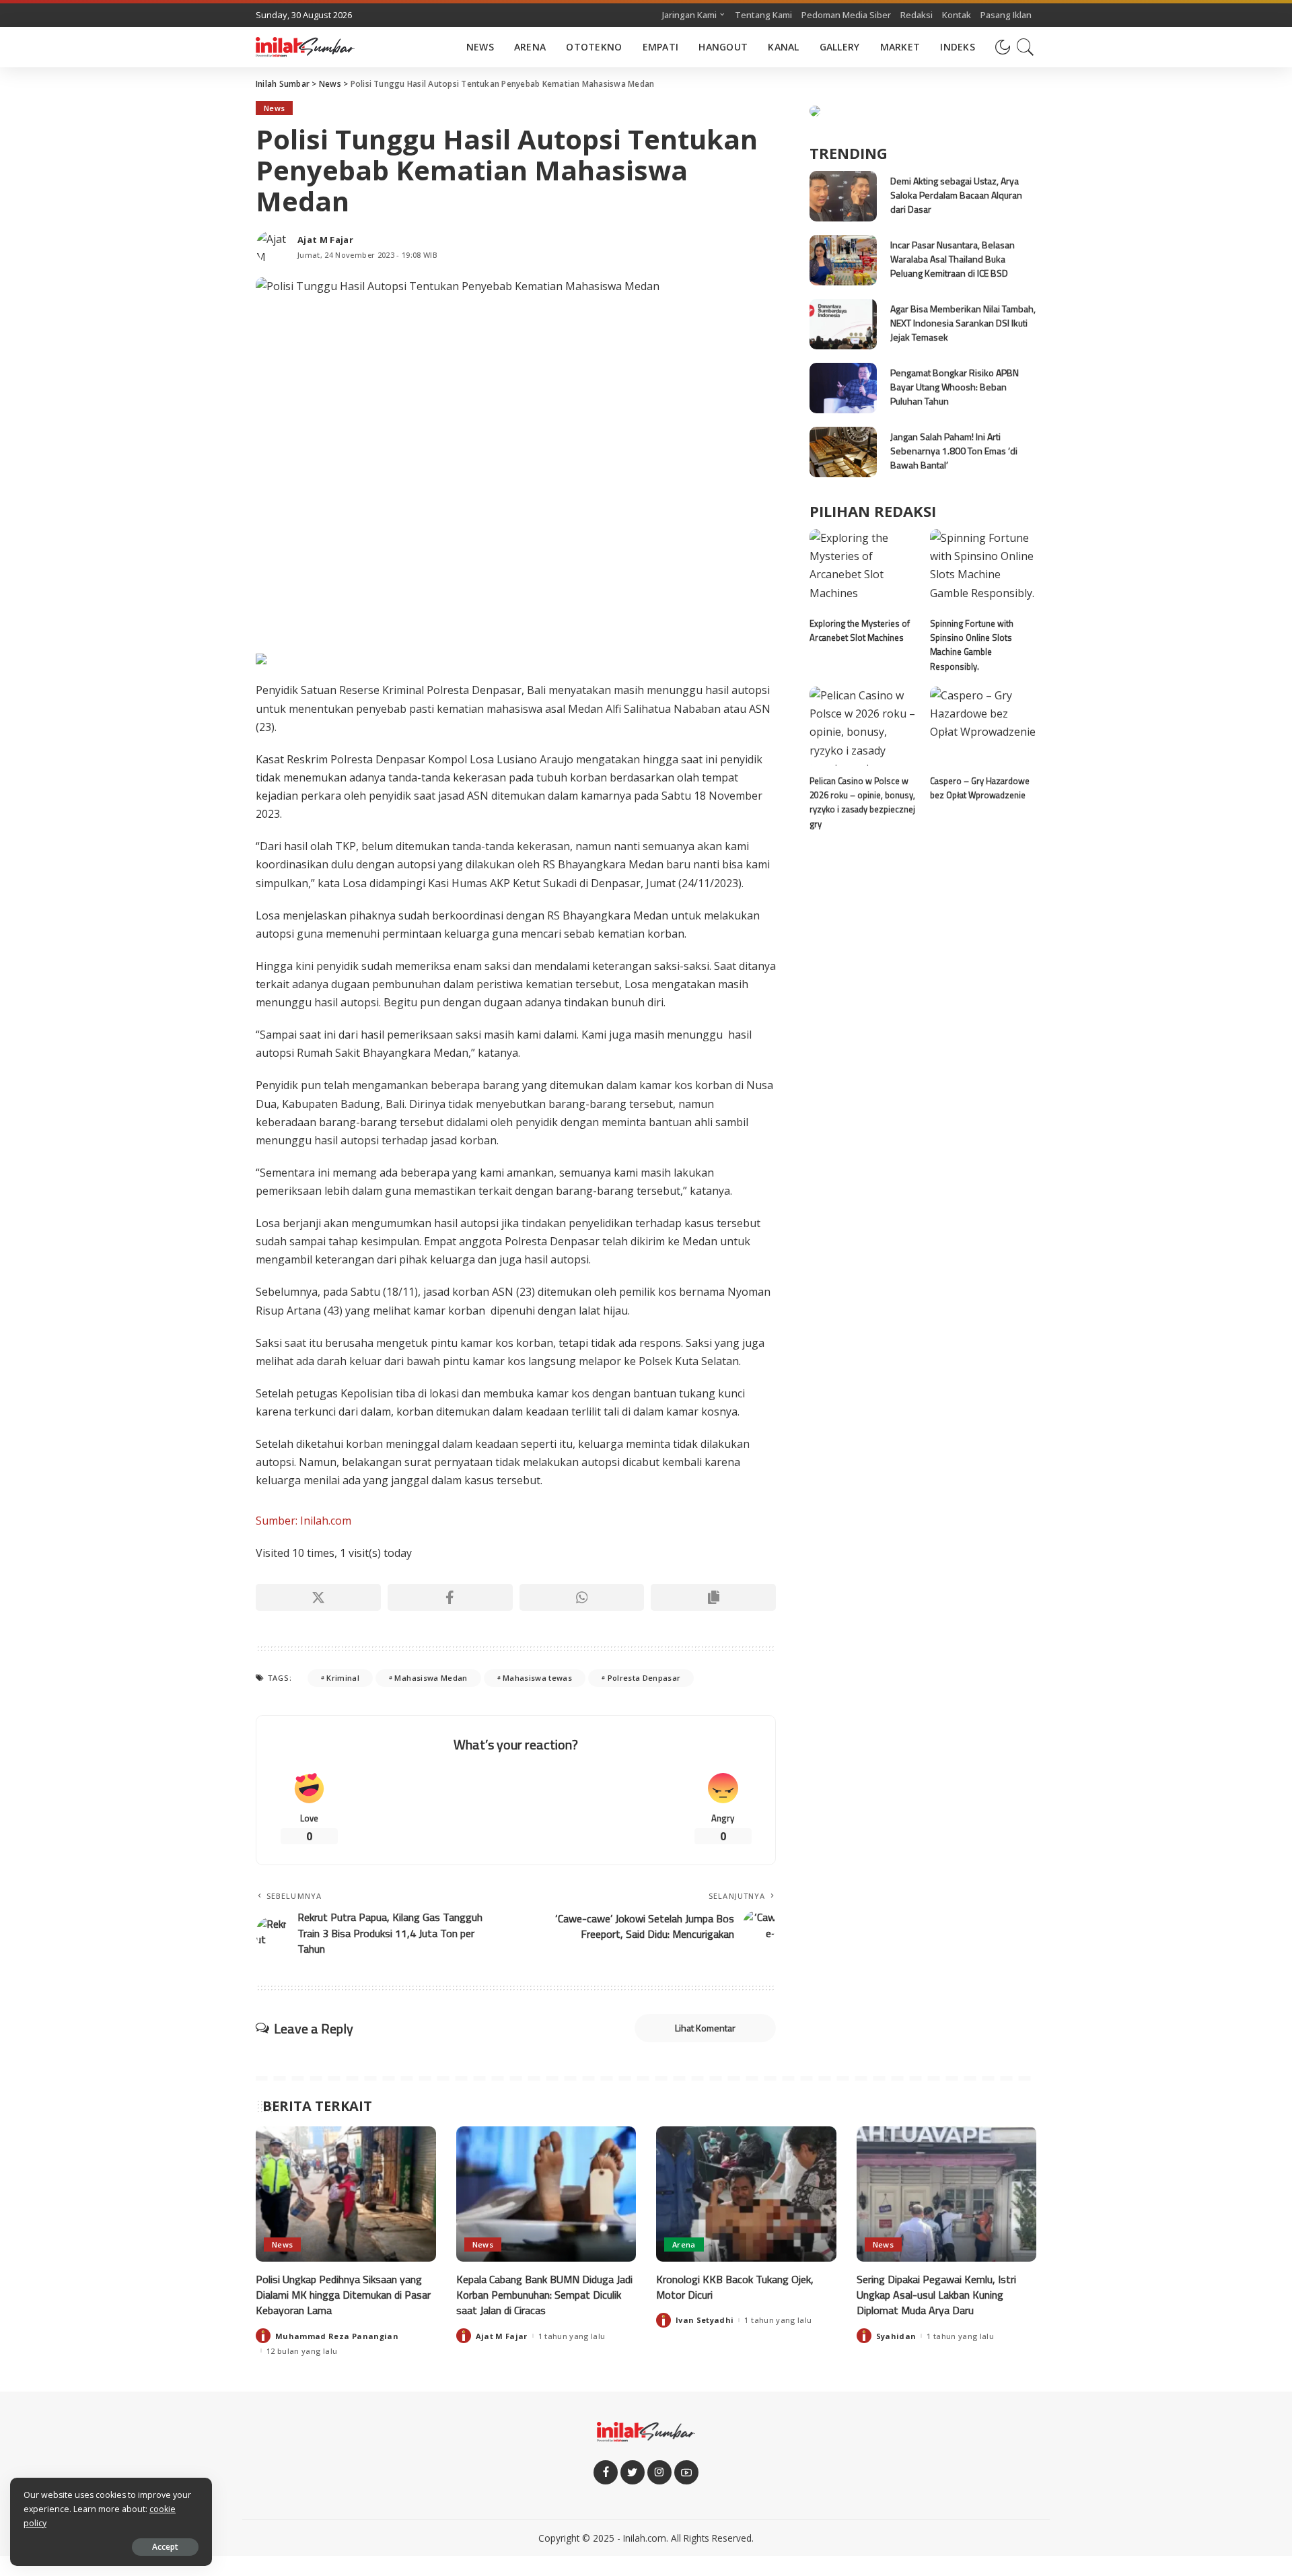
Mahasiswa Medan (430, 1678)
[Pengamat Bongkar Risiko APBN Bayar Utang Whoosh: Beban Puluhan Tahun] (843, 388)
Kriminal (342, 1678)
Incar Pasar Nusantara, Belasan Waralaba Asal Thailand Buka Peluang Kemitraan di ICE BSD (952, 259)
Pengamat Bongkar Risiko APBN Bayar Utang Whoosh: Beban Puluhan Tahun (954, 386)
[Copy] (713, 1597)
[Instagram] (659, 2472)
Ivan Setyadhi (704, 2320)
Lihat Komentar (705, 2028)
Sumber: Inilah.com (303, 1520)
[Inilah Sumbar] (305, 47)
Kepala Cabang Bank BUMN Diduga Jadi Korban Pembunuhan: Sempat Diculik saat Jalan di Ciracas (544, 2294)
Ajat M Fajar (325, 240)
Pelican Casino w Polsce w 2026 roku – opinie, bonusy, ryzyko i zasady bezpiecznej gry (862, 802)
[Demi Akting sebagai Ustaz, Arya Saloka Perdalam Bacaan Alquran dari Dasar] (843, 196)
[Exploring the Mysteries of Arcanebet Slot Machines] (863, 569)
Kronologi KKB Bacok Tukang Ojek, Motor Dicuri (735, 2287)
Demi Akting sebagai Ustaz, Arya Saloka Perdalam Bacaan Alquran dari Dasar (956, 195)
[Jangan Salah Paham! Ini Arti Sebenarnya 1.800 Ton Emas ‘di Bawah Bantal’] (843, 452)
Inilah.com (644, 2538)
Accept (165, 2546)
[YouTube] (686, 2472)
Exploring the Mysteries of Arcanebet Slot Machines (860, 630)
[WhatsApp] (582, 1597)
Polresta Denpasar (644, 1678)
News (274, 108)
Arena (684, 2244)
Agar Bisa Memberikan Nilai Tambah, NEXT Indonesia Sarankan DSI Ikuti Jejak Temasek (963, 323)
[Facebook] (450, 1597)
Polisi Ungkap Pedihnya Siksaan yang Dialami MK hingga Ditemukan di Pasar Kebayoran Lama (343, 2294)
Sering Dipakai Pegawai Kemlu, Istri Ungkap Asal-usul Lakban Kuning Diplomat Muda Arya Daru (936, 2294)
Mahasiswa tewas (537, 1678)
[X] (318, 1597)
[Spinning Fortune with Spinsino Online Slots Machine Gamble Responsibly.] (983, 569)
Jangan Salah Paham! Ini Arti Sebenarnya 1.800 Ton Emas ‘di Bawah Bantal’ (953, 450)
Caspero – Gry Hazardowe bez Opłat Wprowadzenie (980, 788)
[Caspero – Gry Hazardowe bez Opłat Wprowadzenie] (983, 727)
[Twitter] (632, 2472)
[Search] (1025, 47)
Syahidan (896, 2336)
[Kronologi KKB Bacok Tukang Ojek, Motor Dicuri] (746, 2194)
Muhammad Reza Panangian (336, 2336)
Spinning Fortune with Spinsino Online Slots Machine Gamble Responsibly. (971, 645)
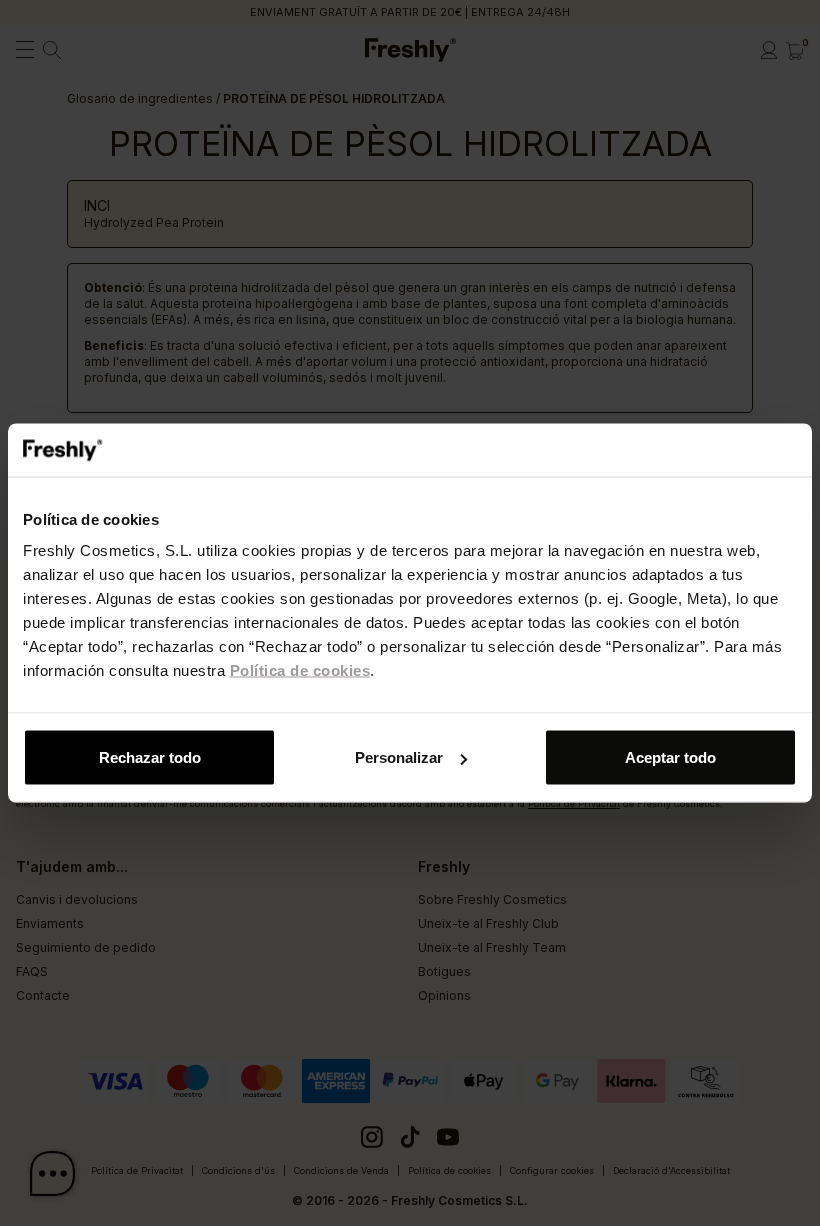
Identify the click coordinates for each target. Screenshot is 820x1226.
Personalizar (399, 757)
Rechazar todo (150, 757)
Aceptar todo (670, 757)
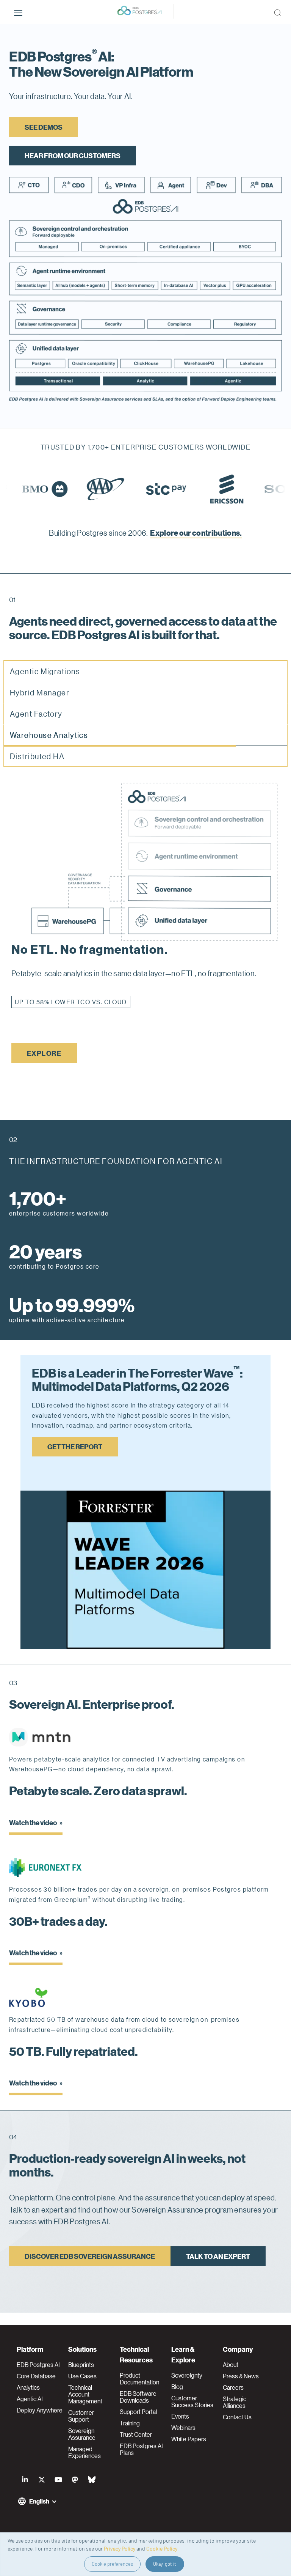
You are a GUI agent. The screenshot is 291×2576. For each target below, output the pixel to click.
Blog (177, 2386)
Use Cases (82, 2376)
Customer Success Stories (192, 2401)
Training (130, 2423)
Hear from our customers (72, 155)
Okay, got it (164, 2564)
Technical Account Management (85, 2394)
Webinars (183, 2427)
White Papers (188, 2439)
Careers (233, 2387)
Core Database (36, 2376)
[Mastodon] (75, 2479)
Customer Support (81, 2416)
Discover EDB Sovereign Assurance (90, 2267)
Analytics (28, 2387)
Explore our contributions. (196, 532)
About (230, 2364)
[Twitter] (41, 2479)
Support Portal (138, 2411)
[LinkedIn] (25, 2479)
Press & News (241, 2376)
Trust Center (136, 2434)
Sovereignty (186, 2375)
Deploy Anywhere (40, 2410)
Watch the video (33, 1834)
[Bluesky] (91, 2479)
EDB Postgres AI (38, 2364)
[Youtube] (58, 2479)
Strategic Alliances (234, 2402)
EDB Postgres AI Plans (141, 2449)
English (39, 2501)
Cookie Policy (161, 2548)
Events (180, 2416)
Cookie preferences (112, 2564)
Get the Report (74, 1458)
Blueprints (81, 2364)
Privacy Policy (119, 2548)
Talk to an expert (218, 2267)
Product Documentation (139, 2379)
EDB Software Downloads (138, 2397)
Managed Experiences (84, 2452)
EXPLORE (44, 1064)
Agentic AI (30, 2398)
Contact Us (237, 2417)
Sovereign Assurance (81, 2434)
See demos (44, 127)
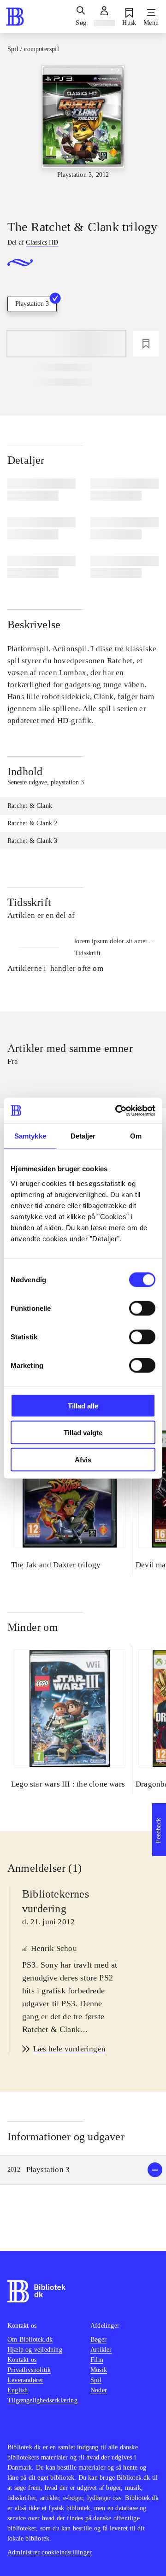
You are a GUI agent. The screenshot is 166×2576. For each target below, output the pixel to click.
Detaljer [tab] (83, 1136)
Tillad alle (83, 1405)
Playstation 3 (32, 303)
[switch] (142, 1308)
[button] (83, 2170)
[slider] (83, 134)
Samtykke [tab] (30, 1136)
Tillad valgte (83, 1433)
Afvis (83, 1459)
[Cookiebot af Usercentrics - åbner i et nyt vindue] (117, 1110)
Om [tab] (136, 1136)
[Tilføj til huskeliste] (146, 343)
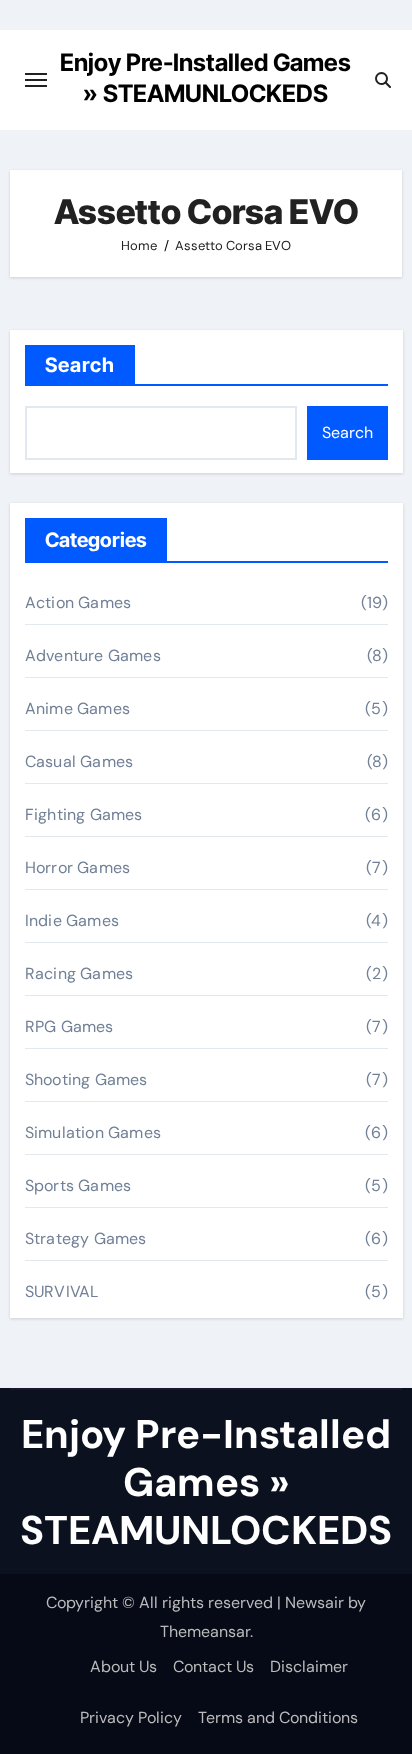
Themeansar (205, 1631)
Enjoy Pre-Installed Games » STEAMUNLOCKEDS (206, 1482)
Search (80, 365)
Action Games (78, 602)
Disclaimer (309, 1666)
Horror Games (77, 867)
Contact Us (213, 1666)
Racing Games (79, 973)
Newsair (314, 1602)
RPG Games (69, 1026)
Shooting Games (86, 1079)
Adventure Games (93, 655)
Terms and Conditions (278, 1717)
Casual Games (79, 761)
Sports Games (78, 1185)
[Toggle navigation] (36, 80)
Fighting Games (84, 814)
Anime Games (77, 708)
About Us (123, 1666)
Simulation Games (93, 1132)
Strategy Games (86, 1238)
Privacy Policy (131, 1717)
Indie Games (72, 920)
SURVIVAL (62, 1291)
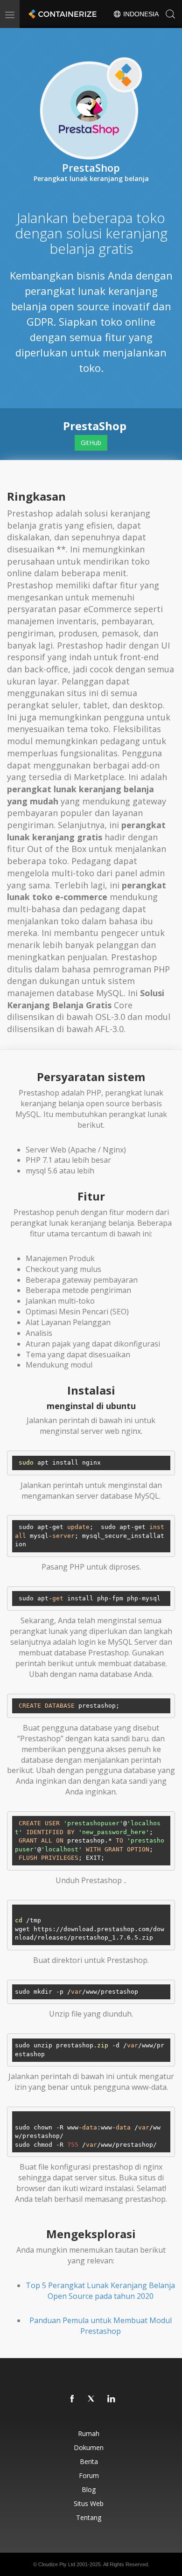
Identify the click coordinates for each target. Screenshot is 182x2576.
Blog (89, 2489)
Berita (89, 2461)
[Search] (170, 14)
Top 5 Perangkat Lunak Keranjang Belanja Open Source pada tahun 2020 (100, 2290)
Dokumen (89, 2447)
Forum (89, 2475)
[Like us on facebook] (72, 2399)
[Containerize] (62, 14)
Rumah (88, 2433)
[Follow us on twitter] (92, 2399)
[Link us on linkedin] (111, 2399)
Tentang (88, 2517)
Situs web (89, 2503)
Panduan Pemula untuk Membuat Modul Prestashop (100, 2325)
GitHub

- [EXERCISE DIRECTIONS]:
Copy exactly the part of the material above that opens with the line containing "Adventure Games (93, 655)" and closes with the line containing "Forum (89, 2475)", ends included. Drop the images.

- [RESPONSE AREA]:
Adventure Games (93, 655)
Terms and Conditions (278, 1717)
Casual Games (79, 761)
Sports Games (78, 1185)
[Toggle navigation] (36, 80)
Fighting Games (84, 814)
Anime Games (77, 708)
About Us (123, 1666)
Simulation Games (93, 1132)
Strategy Games (86, 1238)
Privacy Policy (131, 1717)
Indie Games (72, 920)
SURVIVAL (62, 1291)
Identify the click coordinates for each target. Screenshot is 182x2576.
Blog (89, 2489)
Berita (89, 2461)
[Search] (170, 14)
Top 5 Perangkat Lunak Keranjang Belanja Open Source pada tahun 2020 (100, 2290)
Dokumen (89, 2447)
Forum (89, 2475)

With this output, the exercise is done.